Boehringer Ingelheim has added another drug candidate to its pipeline for non-alcoholic steatohepatitis (NASH) via a deal with gene-silencing specialist Dicerna.
The two companies aren’t revealing the gene involved in the collaboration, but said the programme will investigate “a new therapeutic approach that enables addressing previously inaccessible drug targets to protect and restore liver functionality in NASH”.
Dicerna is a US specialist in RNA interference (RNAi), a technique that switches off messenger RNA associated with specific genes and prevents them from generating their corresponding proteins. It stands to receive $201m in upfront and milestone payments from the privately-held German pharma group, plus royalties on any eventual sales.
NASH is a hot topic in pharma development at the moment, with a host of companies vying to bring forward new treatments for the disease, which is viewed as an emerging health crisis – and an untapped pharma market. It is characterised by a build-up of fat that can lead to fibrosis, cirrhosis and – in some patients – the need for a liver transplant.
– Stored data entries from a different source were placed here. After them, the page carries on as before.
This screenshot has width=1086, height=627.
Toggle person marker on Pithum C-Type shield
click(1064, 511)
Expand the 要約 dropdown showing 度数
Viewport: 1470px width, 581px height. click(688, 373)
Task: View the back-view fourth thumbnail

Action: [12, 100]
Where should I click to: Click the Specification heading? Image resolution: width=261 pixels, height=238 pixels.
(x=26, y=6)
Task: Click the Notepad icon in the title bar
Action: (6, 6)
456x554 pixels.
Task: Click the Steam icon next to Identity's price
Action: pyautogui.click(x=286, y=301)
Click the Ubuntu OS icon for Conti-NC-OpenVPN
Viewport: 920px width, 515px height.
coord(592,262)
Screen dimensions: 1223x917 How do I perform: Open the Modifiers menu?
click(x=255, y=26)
Rates are rising thanks to an increase in obesity and diabetes, which increase the risk of developing the disease, and with improvements in the treatment of viral hepatitis is expected to be the leading cause of liver transplants by 2020. Some predictions put the market potential at $20bn to $35bn a year.
Like many big pharma players Boehringer has been on the hunt for licensing opportunities in NASH, and this is not its first deal as the company already has a NASH candidate in phase II clinical testing which it acquired from Pharmaxis in 2015. That drug – BI 1467335 (formerly PXS-4728a) – is an oral inhibitor of a target called AOC3 and is thought to work by blocking white blood cells from entering liver tissue and contributing to inflammatory processes in NASH.
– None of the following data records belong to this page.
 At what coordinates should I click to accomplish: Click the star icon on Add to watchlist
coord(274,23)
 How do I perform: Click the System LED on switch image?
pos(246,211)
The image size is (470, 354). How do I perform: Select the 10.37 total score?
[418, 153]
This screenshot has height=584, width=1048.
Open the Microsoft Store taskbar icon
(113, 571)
Other key players in NASH include Gilead Sciences, an early pioneer in the disease which has been snapping up programmes right and left, including phase II candidate GS 0976, an ACC inhibitor acquired from Nimbus in a $1.2bn deal last year, after its lead inhouse drug simtuzumab failed to show efficacy in trials.
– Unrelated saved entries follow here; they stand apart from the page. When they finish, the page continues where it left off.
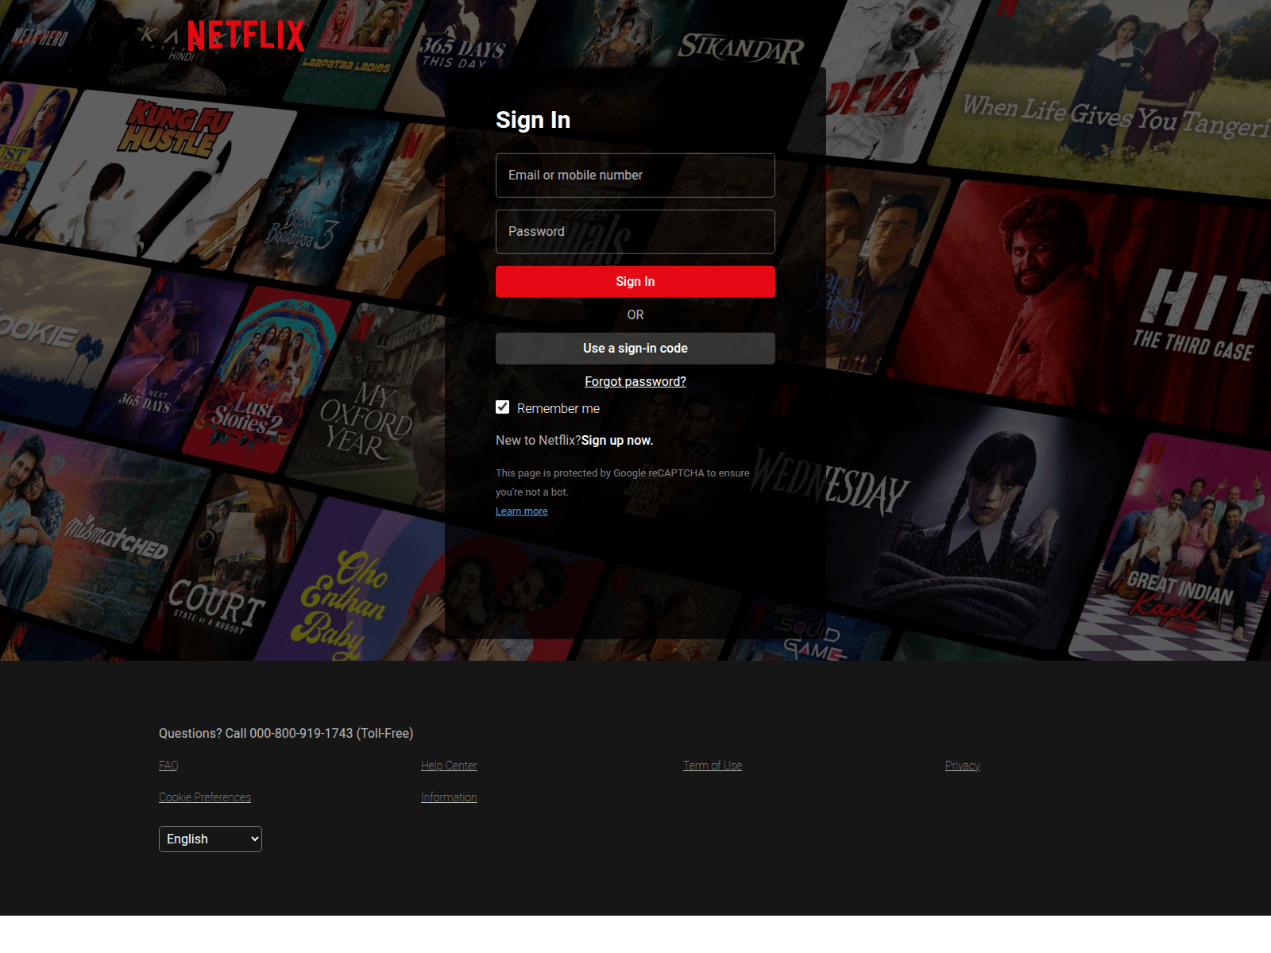
Task: Go to the Privacy link
Action: coord(962,766)
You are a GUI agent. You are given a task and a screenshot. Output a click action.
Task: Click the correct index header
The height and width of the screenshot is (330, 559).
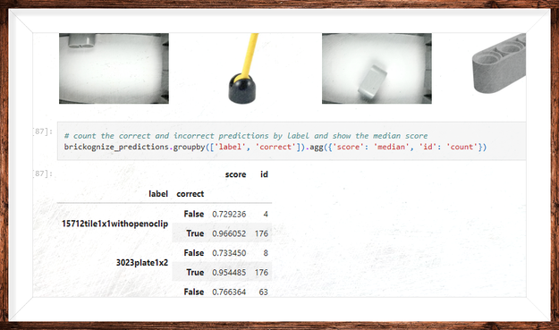tap(190, 194)
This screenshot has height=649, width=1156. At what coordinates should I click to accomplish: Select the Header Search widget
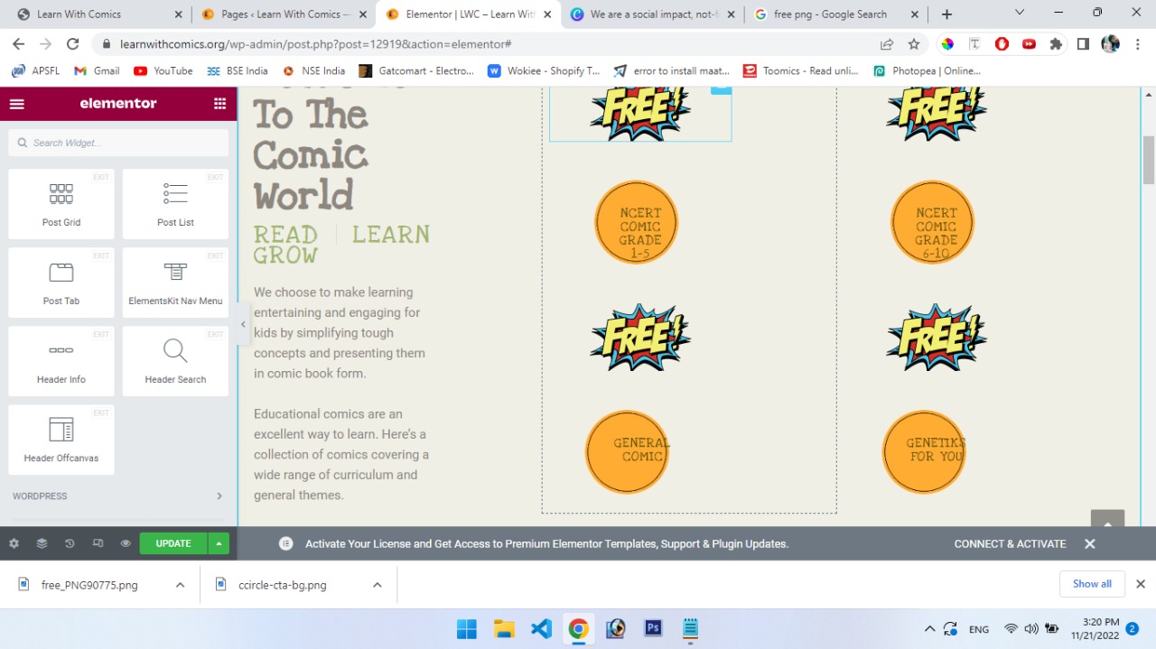175,360
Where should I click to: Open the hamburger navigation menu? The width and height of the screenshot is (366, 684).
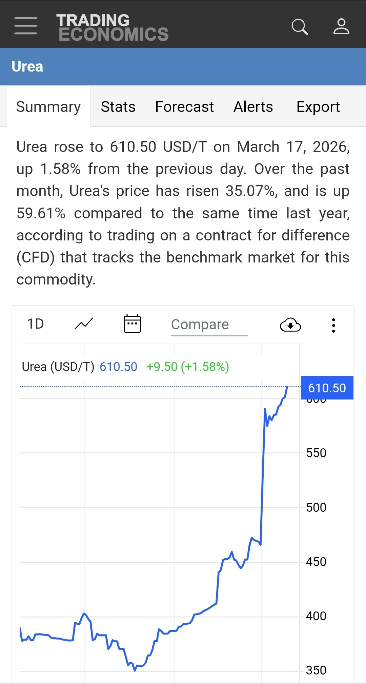[26, 26]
Allergan bought into the space via two separate deals for Tobira and Akarna in 2016, and other pharma groups eyeing the opportunity include Bristol-Myers Squibb, Johnson & Johnson, Merck & Co and Novartis, along with a host of smaller biopharma firms.
“Our research team is diligently working to discover effective new therapies for NASH and other chronic liver diseases, which is a priority area for us,” commented Boehringer’s head of discovery research Clive Wood.
“This partnership complements our existing research efforts and expertise and offers distinct advantages in developing exciting new therapy options.”